The Bedford M series is a line of commercial vehicle chassis, the first variants of which were made in 1939 by Bedford. It is a normal control 4-wheel chassis designed to carry loads of 2-3 tons. There were two wheelbase lengths offered – 10' 0" or 11' 11" – and each was fitted with the standard 6-cylinder 27.34 hp petrol engine. A 4-speed gearbox with single dry plate clutch delivered power to a floating rear axle with spiral bevel final drive. Brakes were Lockheed hydraulic type and servo assisted operating on all four wheels.

Variants

Lorry
Seven variants of the M-series chassis were offered.

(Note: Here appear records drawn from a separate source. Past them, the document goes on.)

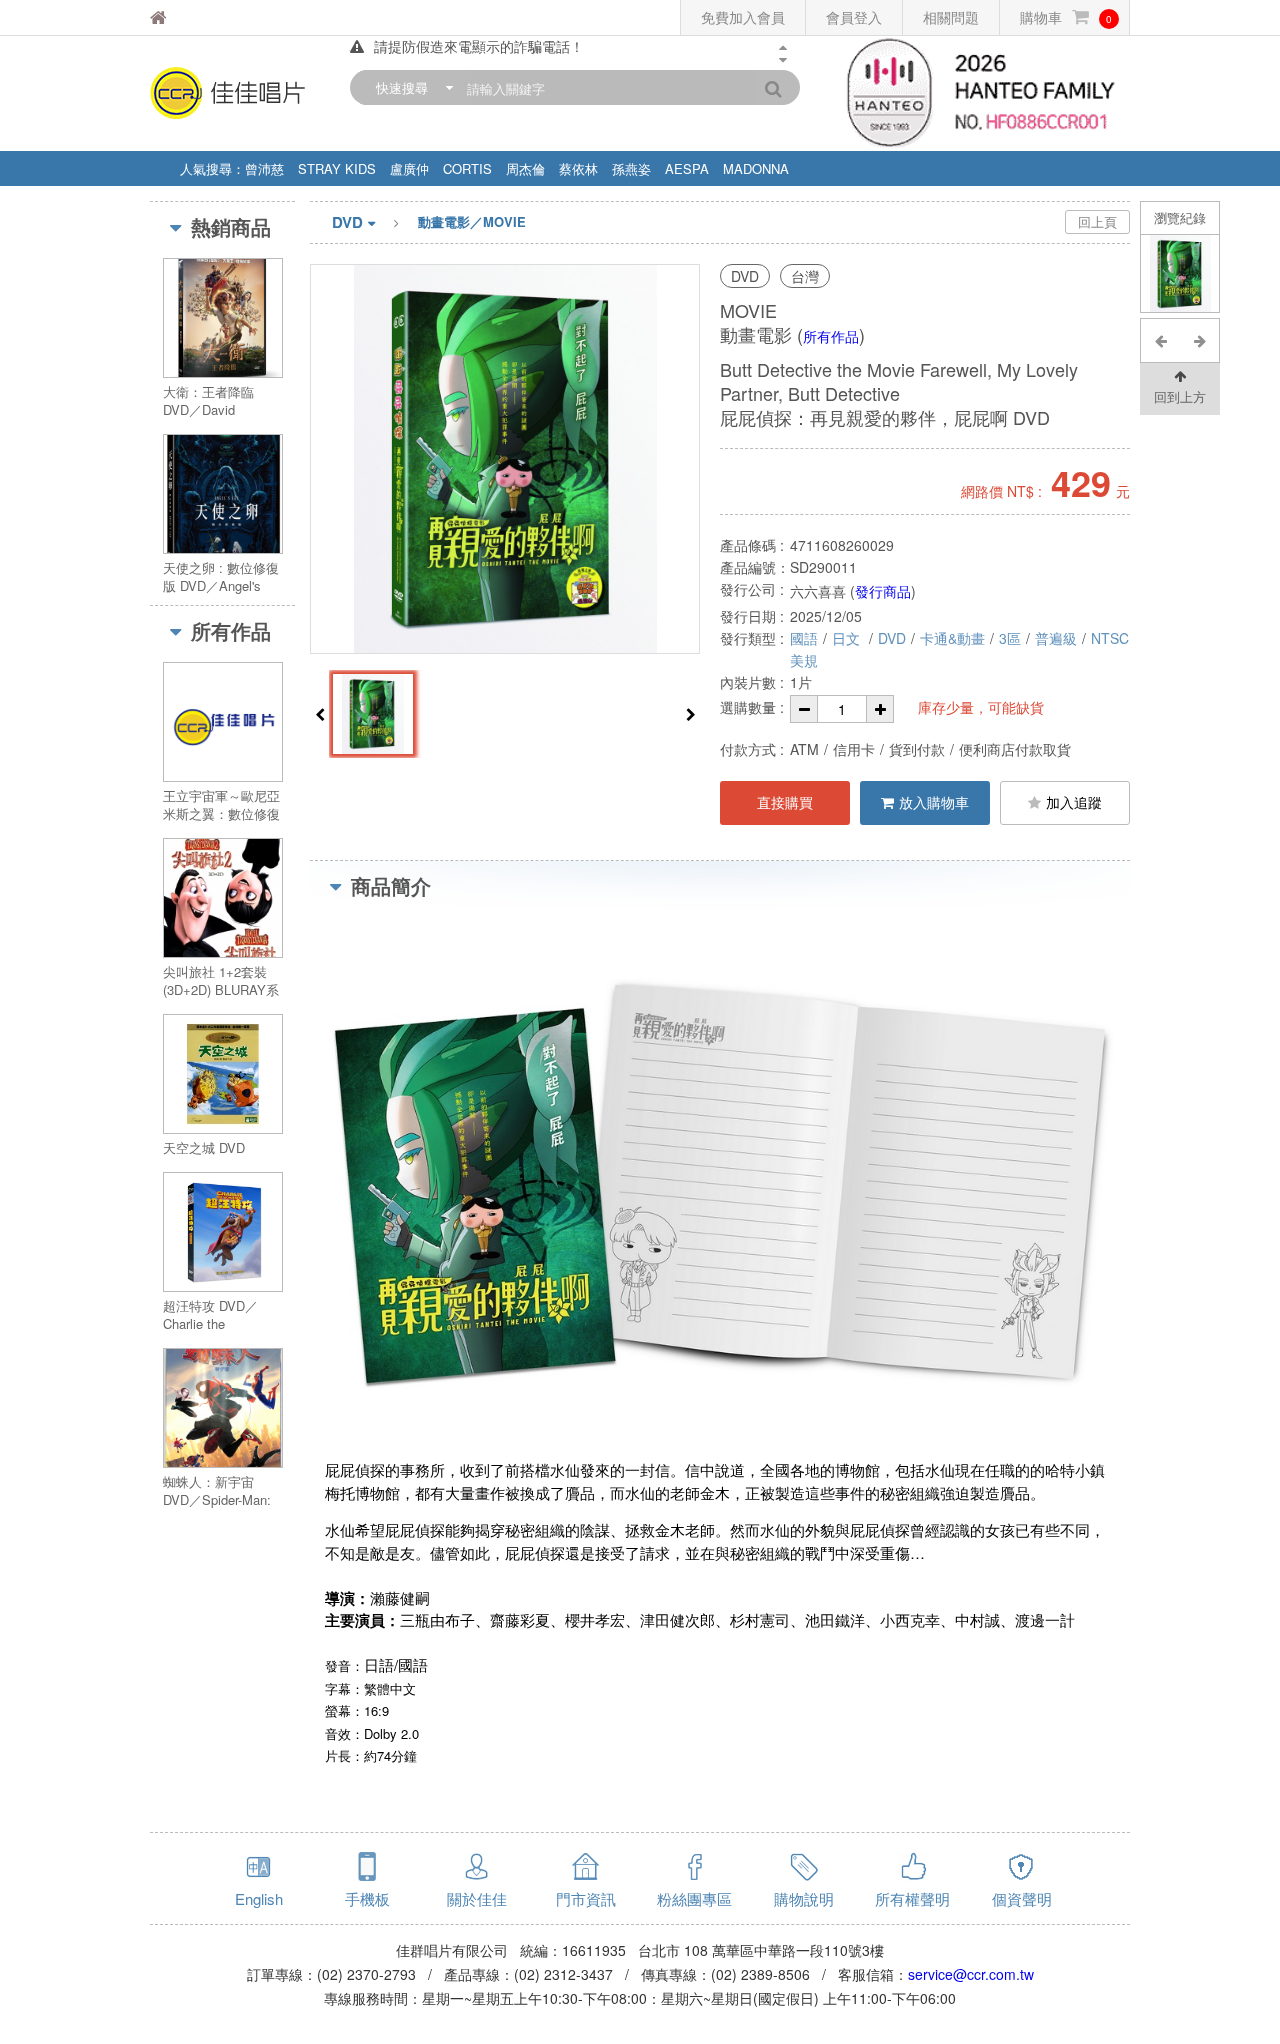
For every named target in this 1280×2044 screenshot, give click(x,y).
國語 (804, 638)
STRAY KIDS (337, 168)
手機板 (367, 1898)
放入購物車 (934, 802)
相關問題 (951, 17)
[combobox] (410, 87)
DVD (347, 222)
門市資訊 (586, 1898)
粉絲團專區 (694, 1898)
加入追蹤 (1074, 802)
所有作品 (831, 336)
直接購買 (785, 802)
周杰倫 (525, 168)
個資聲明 (1022, 1898)
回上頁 (1097, 221)
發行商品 (883, 591)
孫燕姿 (631, 168)
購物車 (1066, 17)
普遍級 (1056, 638)
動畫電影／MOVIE (472, 221)
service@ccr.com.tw (971, 1974)
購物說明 (804, 1898)
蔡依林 (578, 168)
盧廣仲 (409, 168)
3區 (1010, 638)
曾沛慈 (264, 168)
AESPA (687, 168)
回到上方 (1180, 396)
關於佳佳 (477, 1898)
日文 (848, 638)
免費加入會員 (743, 17)
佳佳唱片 (209, 17)
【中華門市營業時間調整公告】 (472, 53)
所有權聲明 (912, 1898)
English (259, 1898)
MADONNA (756, 168)
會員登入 (854, 17)
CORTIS (467, 168)
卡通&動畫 (952, 638)
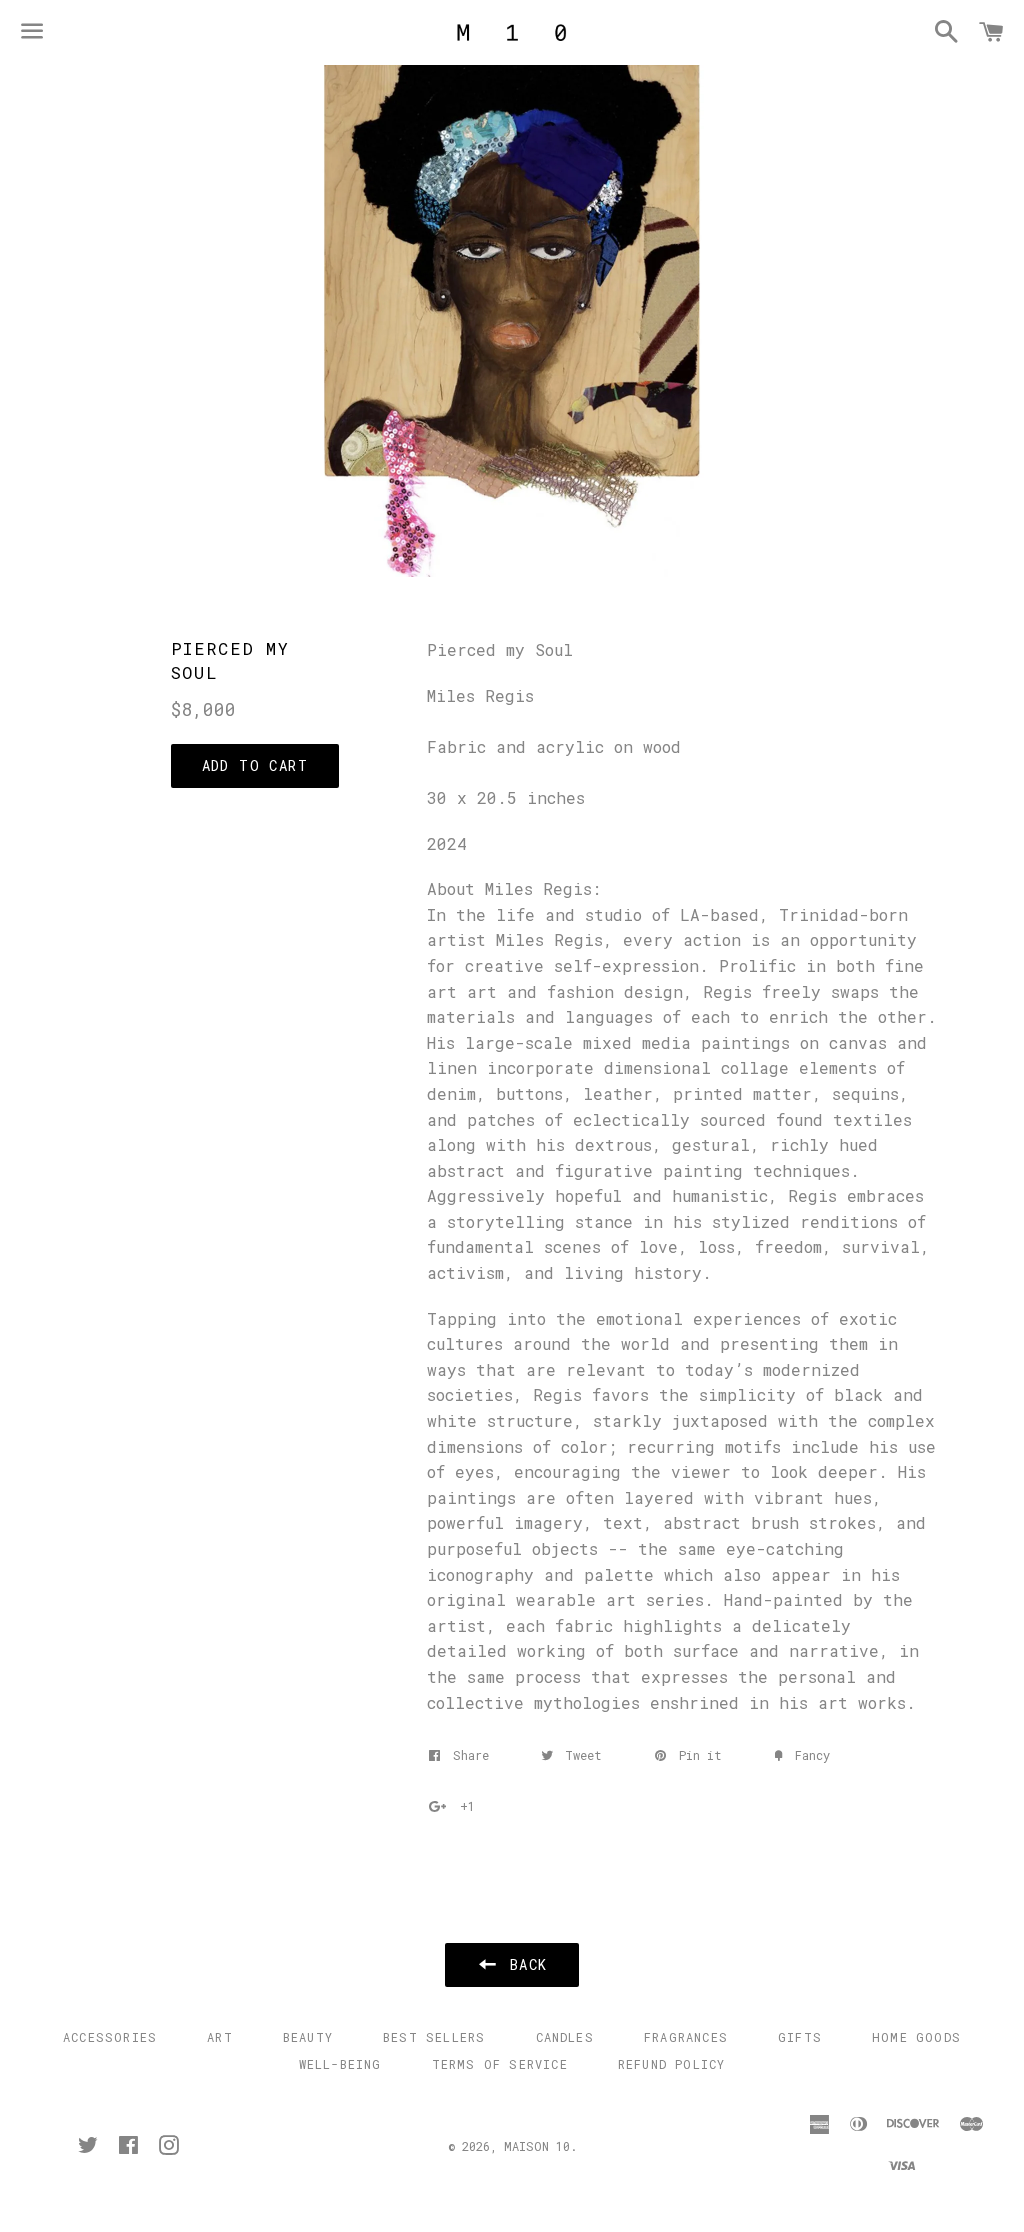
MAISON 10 (537, 2146)
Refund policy (672, 2064)
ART (220, 2037)
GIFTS (800, 2037)
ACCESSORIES (110, 2037)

Their designations were: 
MS - short (10'0") wheelbase
MSZ : chassis only
MSC : chassis and cab
MSD : dropside lorry
MST : end tipper
ML - long (11'11") wheelbase
MLZ : chassis only
MLC : chassis and cab
MLD : dropside lorry

Bus
In the years between the deletion of the WHB small bus in the mid 1930s and the introduction of the Bedford CA, the limited 12–16 seat bus market demand was met by examples of the M series, either MLC or MLZ. Plaxton converted some of the latter to forward control in the 1950s using the same scaled down Consort body as fitted to similar Austin or Karrier buses, whilst an MLC converted to a 12-seat school bus by Lee Motors for Dorset County Council survives in preservation.